Nicole K. White, Esq.


I frequently get questions from my clients about how to avoid probate by retitling property. If your desire is to avoid probate, a properly funded revocable trust can do that. However, certain types of property ownership can also avoid probate. There are three categories of property ownership – property titled in your name, in joint names with others, or by contract. Below is a summary of each type of property ownership and whether or not you can use it to avoid probate.

1. Individual Ownership

Individual ownership refers to property that is titled in your name only (i.e., owned by you).
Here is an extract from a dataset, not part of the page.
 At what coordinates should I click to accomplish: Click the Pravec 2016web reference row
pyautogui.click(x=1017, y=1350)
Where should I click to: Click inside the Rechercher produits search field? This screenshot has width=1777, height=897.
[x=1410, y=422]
When you pass away, property owned in your name will usually have to go through probate to change the ownership from your name to the name(s) of your beneficiaries.

2. Joint Ownership

Joint ownership has several different forms:

Joint tenancy with right of survivorship (JTWROS) – With JTWROS, all of the owners hold an equal right to the property. Any owner can withdraw funds from an account without the knowledge or permission of the other owners. When one joint owner dies, ownership of the property automatically transfers to the surviving joint tenants without going through probate.

Tenancy by the entirety (TBE) – TBE is a type of joint ownership with rights of survivorship and can only exist between a husband and wife. Either spouse can withdraw funds from an account without the knowledge or permission of the other spouse. When one spouse passes away, ownership of the property automatically transfers to the surviving spouse without going through probate.
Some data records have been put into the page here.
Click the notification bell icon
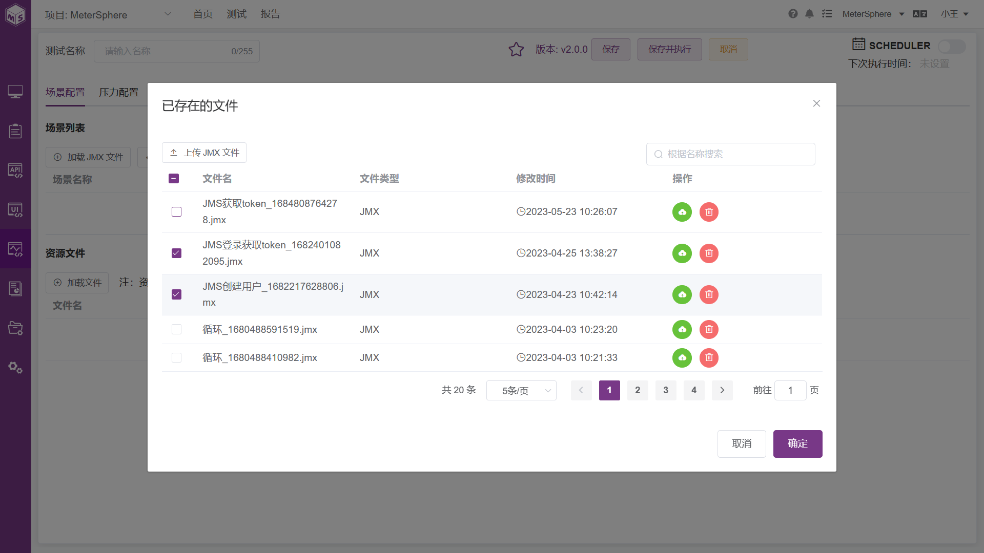The width and height of the screenshot is (984, 553). (x=809, y=14)
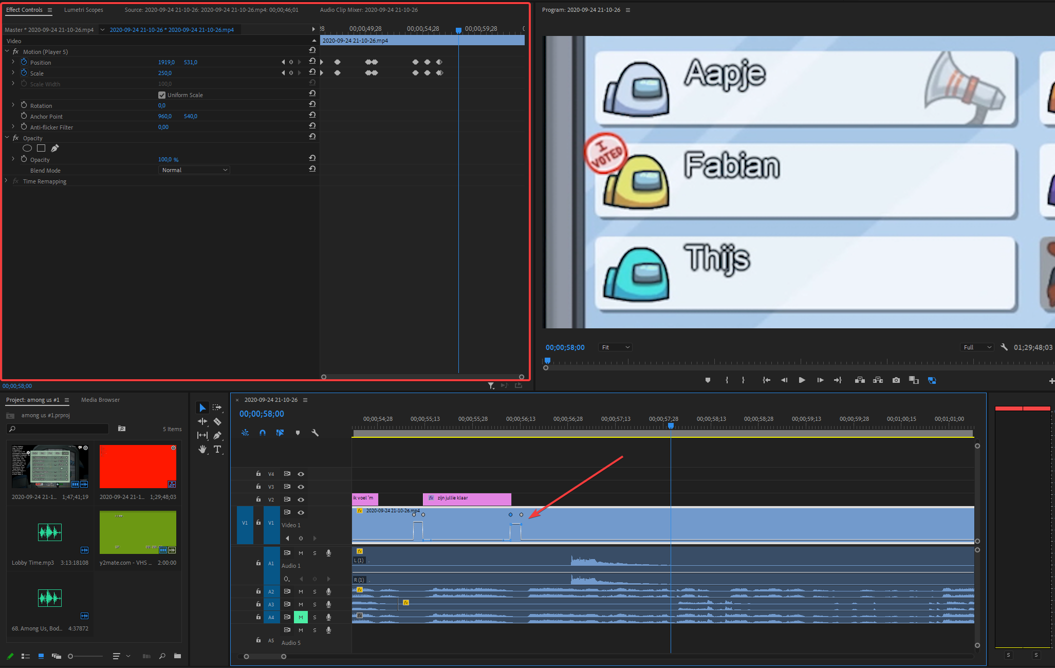Create ellipse mask under Opacity
The width and height of the screenshot is (1055, 668).
(x=27, y=149)
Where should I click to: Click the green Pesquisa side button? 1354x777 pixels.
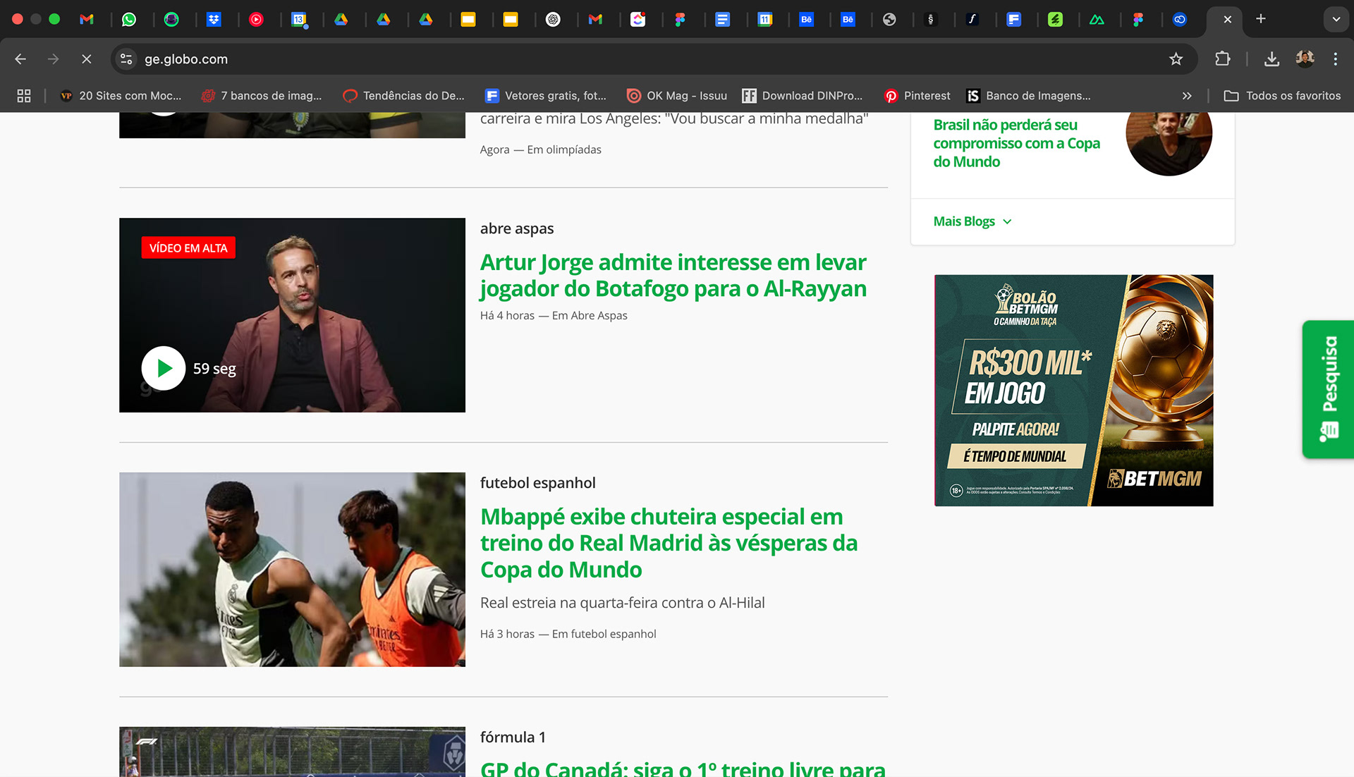point(1328,389)
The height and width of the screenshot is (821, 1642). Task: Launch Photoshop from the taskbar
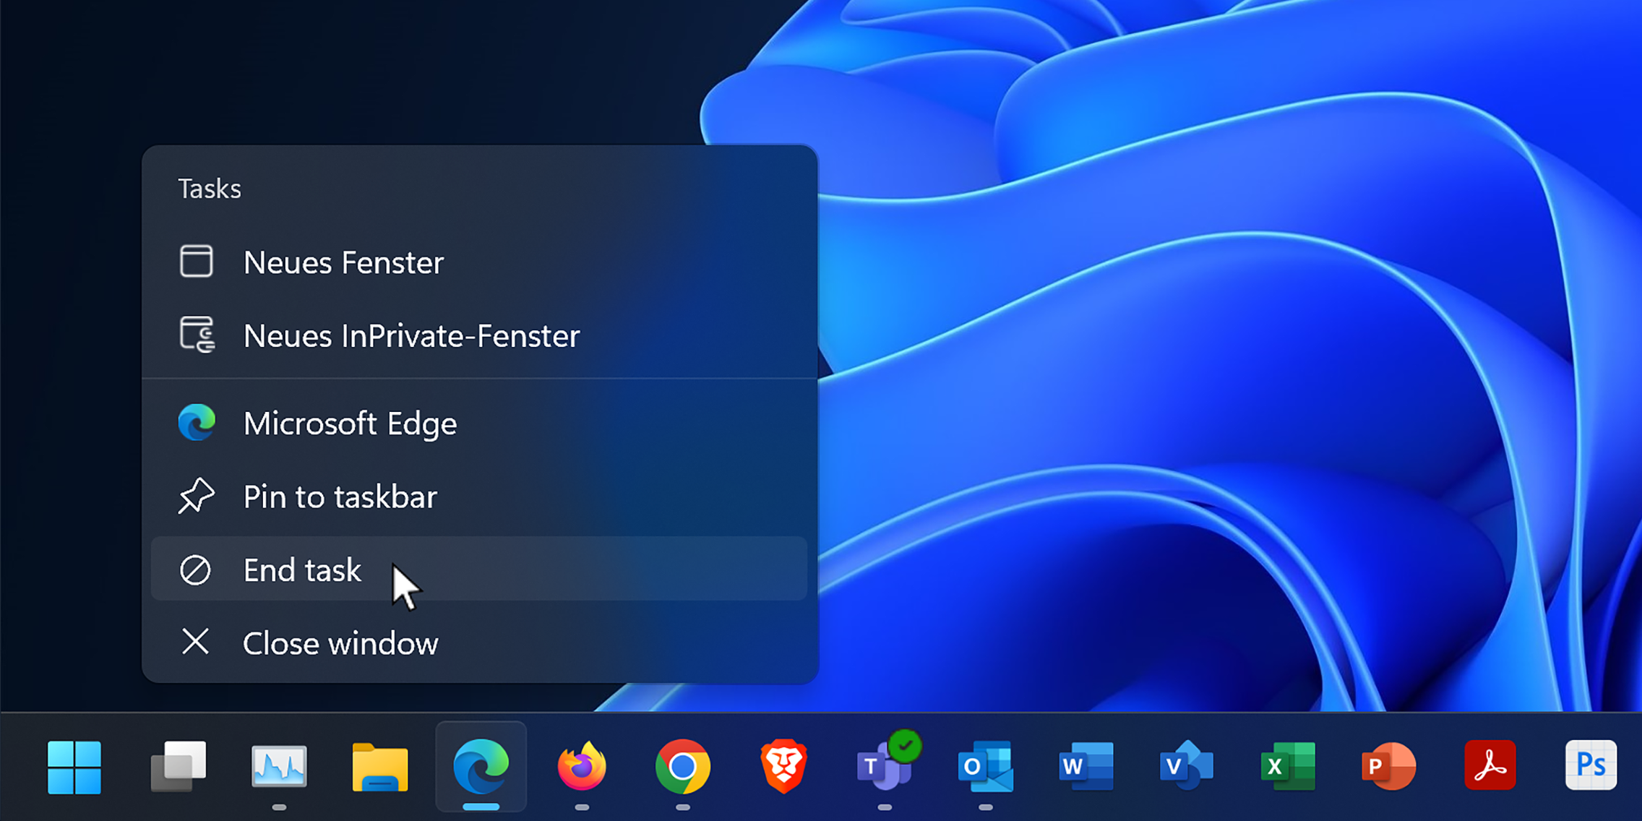click(1591, 765)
Community property –This is a type of joint ownership also can only exist between a husband and wife. Each spouse’s ownership rights in community property are set by your state laws.

Tenancy in common (TIC) – With TIC, each owner (tenant in common) owns a specific percentage or piece of the property and can withdraw or sell his/her piece of the property. When a tenant in common passes away, his or her share of the property passes to his or her beneficiaries. Depending on the estate plan of the owner who passed away, TIC may or may not avoid probate.

3. Title by Contract

Title by contract covers payable on death (POD) and transfer on death (TOD) accounts as well as life insurance, retirement accounts, 401(k)s, annuities, and Revocable Living Trusts, which all name specific beneficiaries. When the owner of the property passes away, the property passes to the designated beneficiaries without going through probate.